[Stored items]

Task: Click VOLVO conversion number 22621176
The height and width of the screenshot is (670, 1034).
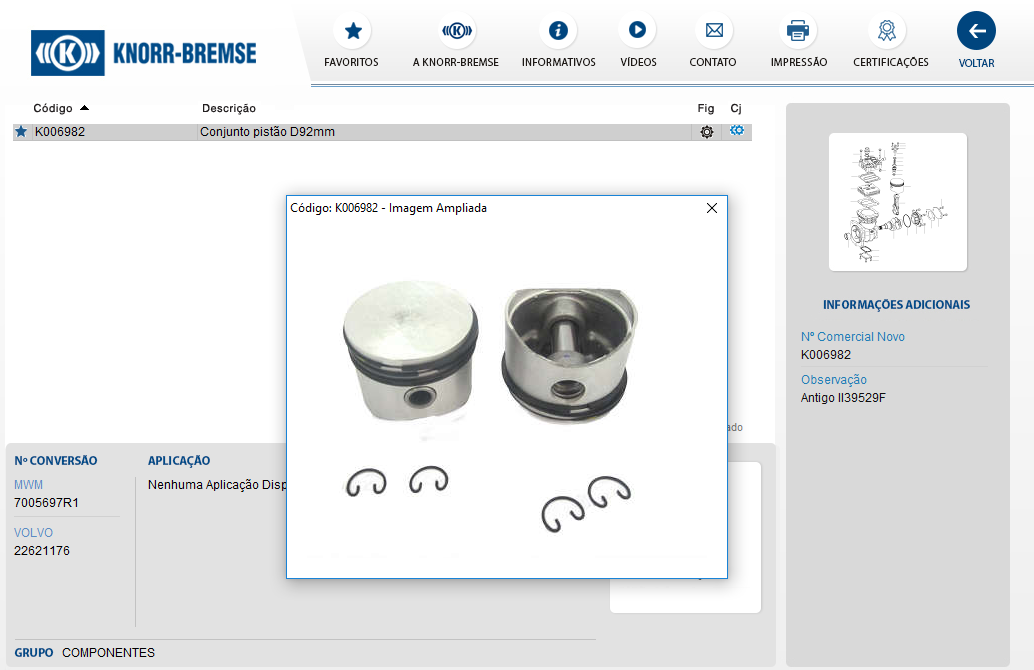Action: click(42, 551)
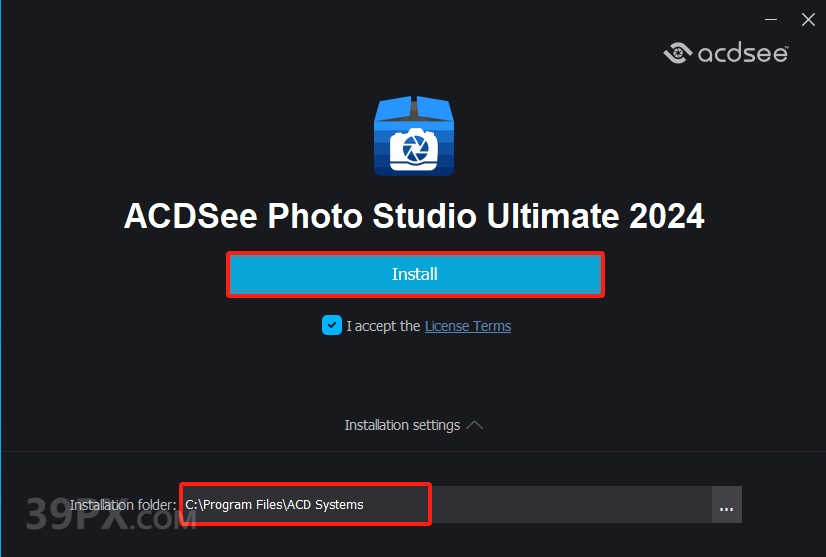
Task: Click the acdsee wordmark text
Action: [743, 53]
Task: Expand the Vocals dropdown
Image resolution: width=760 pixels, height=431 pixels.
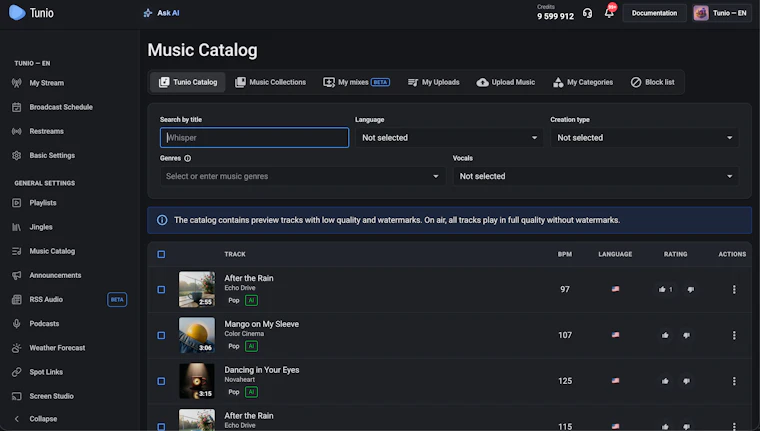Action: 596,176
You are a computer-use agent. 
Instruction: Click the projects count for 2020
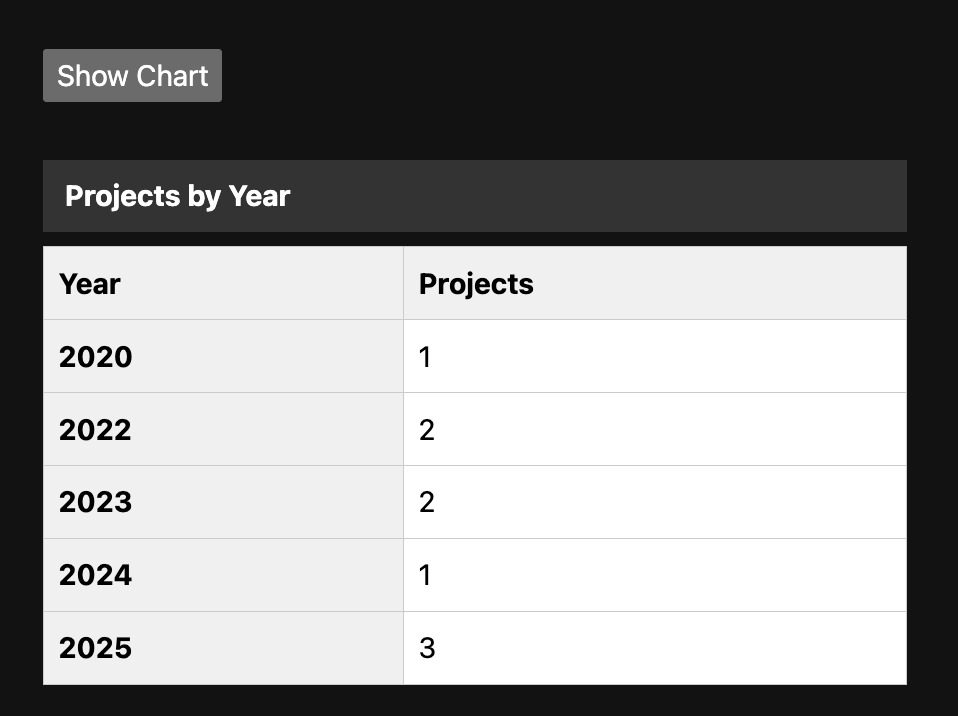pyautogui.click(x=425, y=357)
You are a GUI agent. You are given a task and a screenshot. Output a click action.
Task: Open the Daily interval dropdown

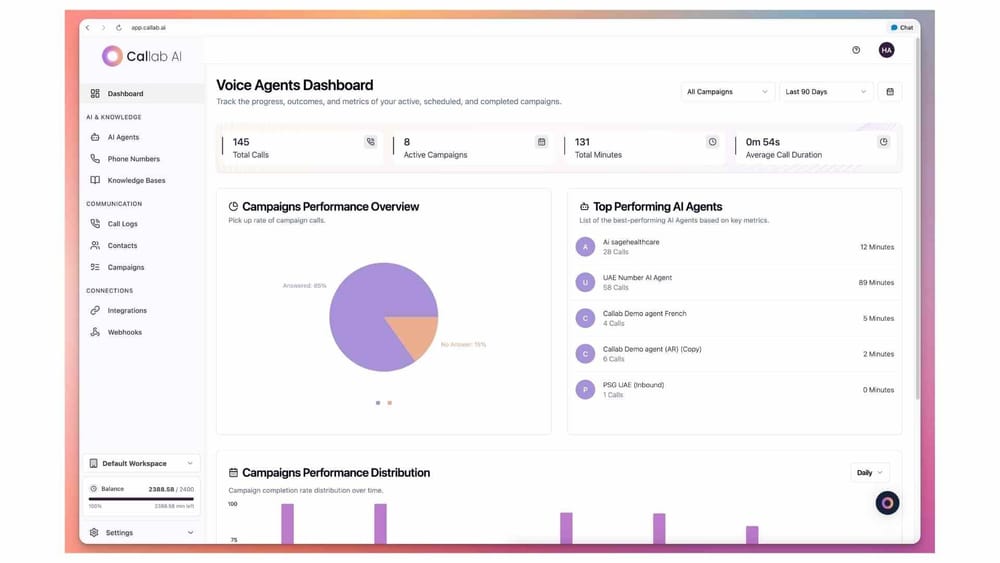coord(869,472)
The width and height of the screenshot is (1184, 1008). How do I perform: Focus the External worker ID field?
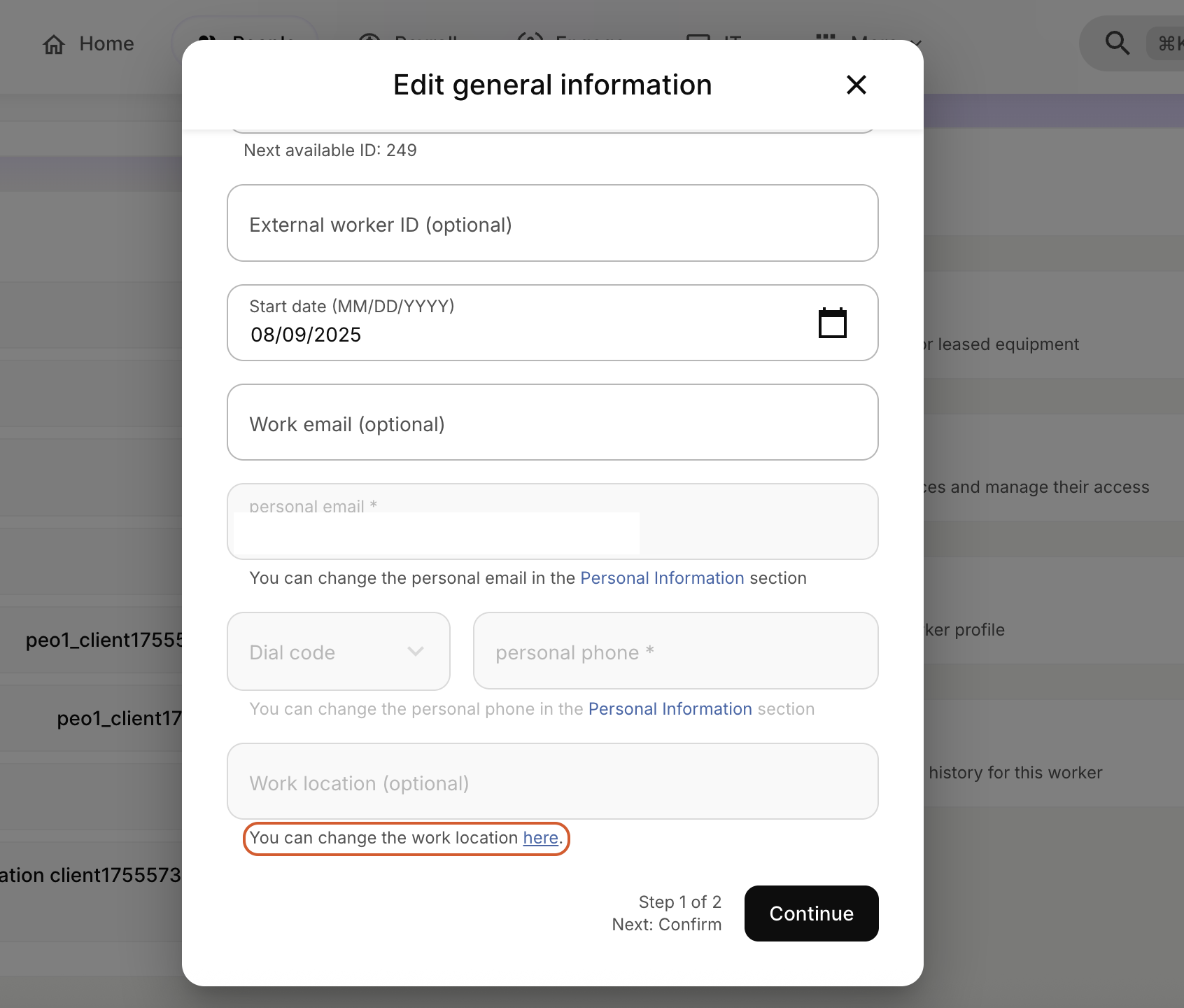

--

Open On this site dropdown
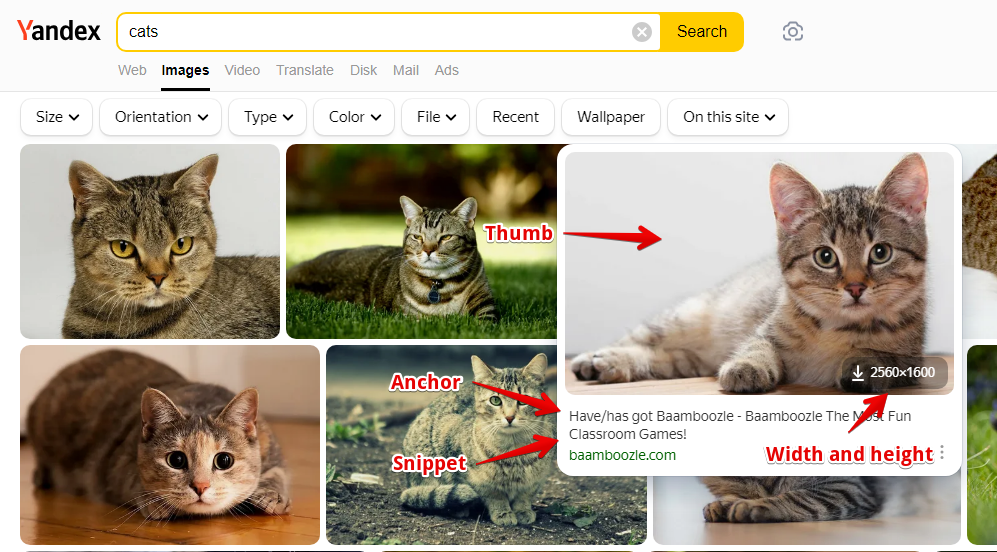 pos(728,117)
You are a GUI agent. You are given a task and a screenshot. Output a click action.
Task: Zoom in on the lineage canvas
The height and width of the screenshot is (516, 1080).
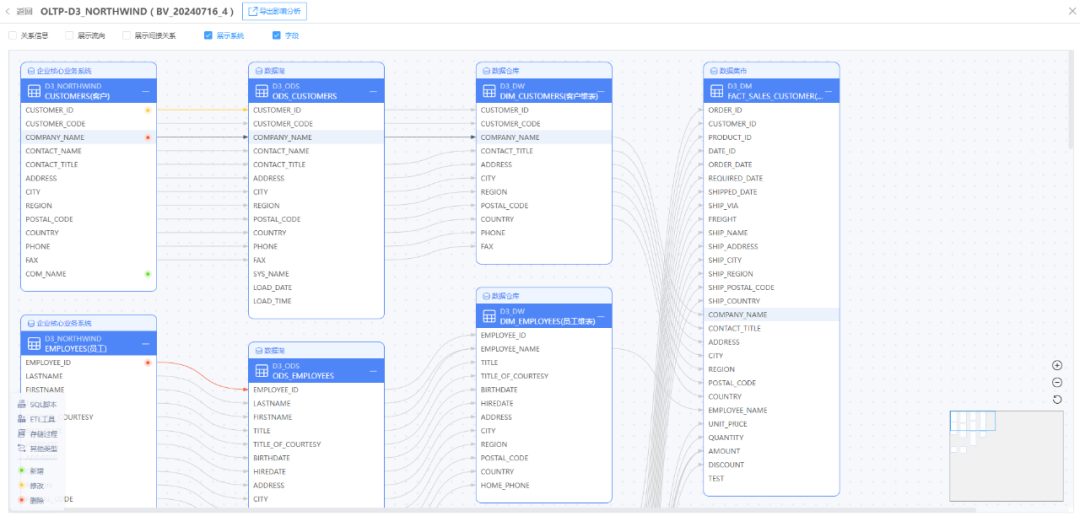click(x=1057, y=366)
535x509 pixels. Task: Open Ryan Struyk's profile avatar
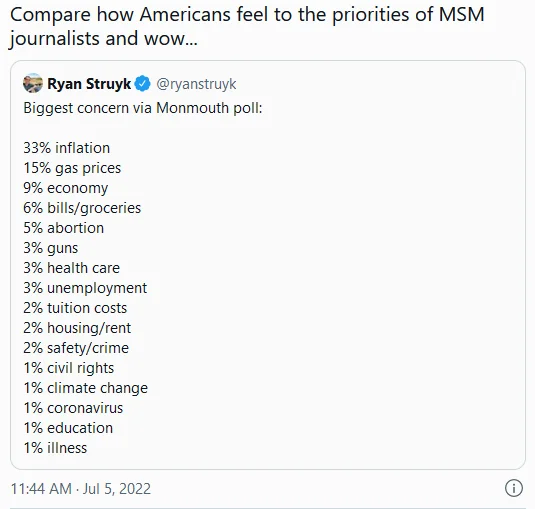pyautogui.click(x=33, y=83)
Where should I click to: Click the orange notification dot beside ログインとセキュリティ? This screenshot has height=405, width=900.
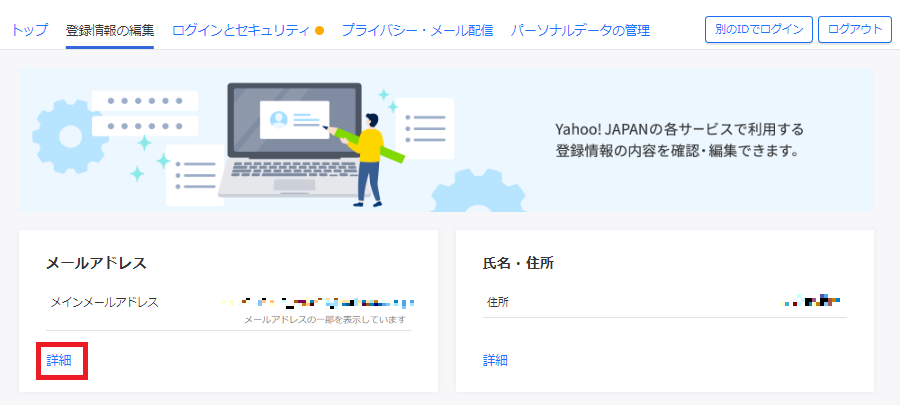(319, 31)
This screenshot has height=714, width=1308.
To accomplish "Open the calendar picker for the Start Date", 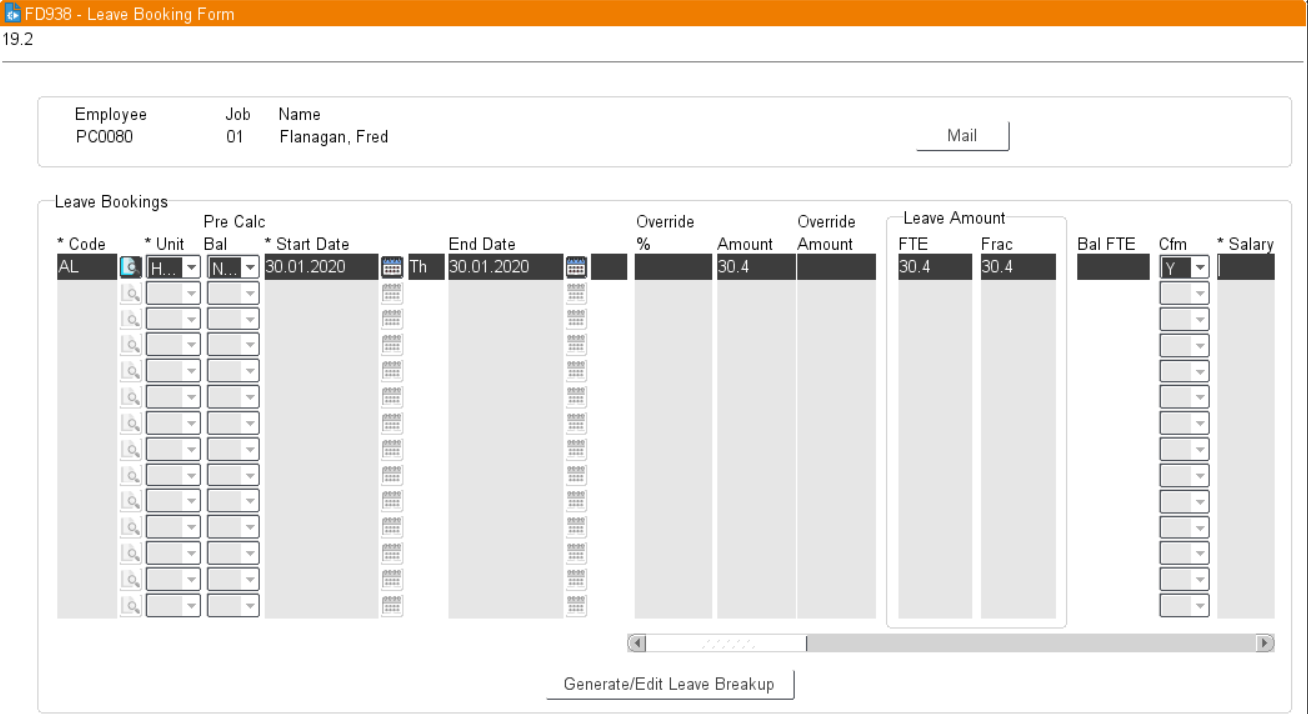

Task goal
Exact copy, no pictures. Write out the lines in the entries above, starting with the line with "Task: Click VOLVO conversion number 22621176" and going on through the line with "The width and", keeping both.

Answer to the exercise
Task: Click VOLVO conversion number 22621176
The height and width of the screenshot is (670, 1034).
Action: click(42, 551)
Task: Click the acdsee wordmark text
Action: [743, 53]
Task: Expand the Vocals dropdown
Image resolution: width=760 pixels, height=431 pixels.
Action: 596,176
You are a computer-use agent. 
Instruction: Click the projects count for 2020
pyautogui.click(x=425, y=357)
You are a GUI agent. You are given a task and a screenshot. Output a click action.
Task: Open the Daily interval dropdown

coord(869,472)
The width and height of the screenshot is (1184, 1008). How do I perform: Focus the External worker ID field?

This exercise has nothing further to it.